** Start of Rows **
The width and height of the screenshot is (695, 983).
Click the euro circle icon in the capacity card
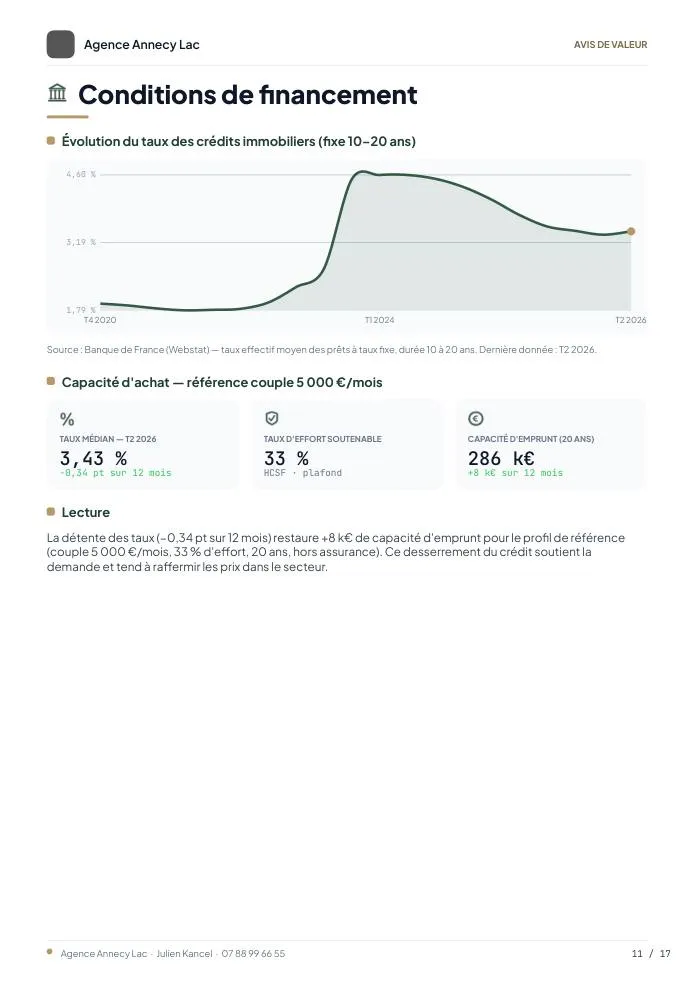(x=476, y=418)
** End of Rows **
** Start of Rows **
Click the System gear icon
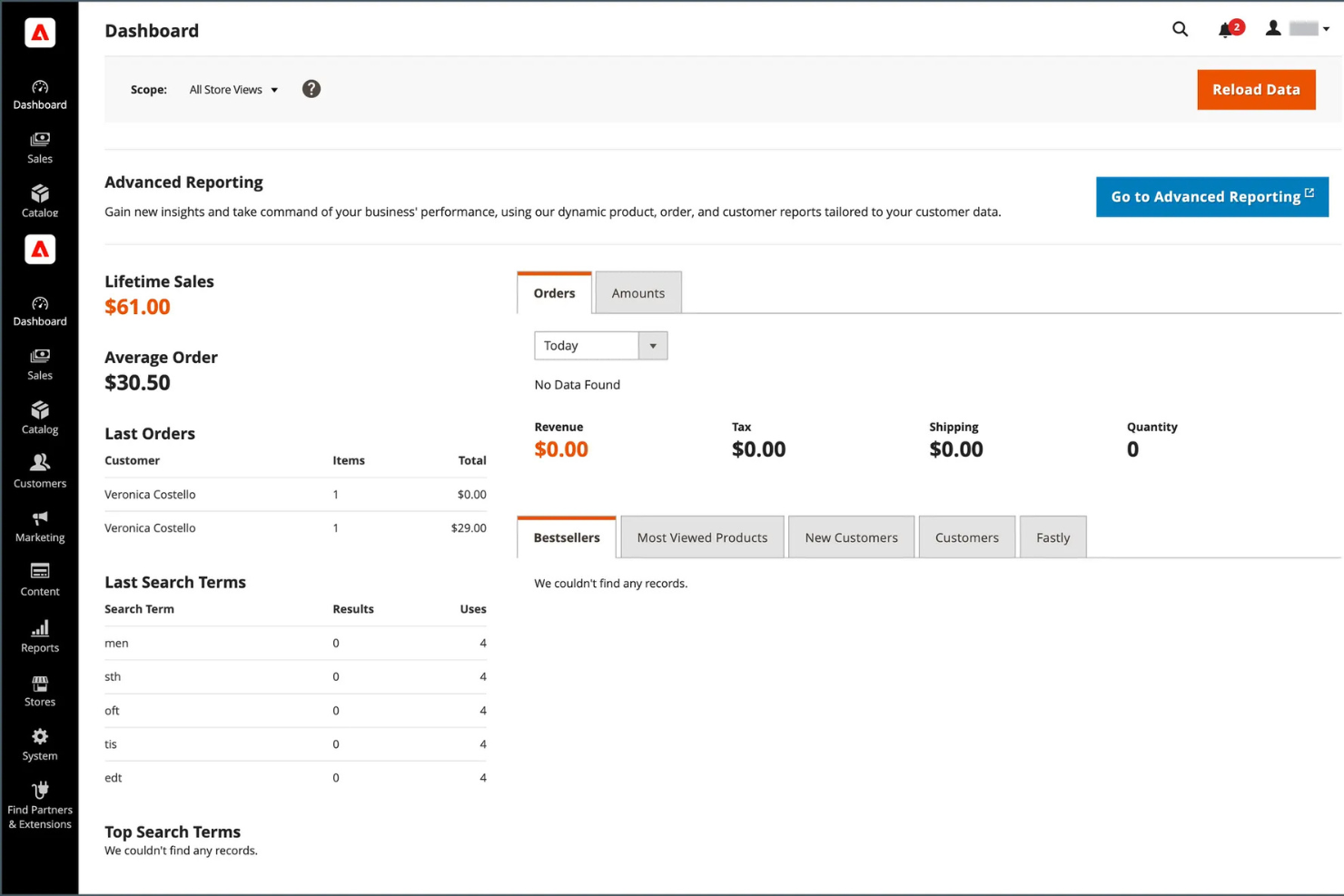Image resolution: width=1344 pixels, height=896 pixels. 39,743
** End of Rows **
▶ **Problem requirements**
How many lines of the material above contain the word "Click" with the same capital and small letters? Reply with only the number.

▶ **Reply to the task**
2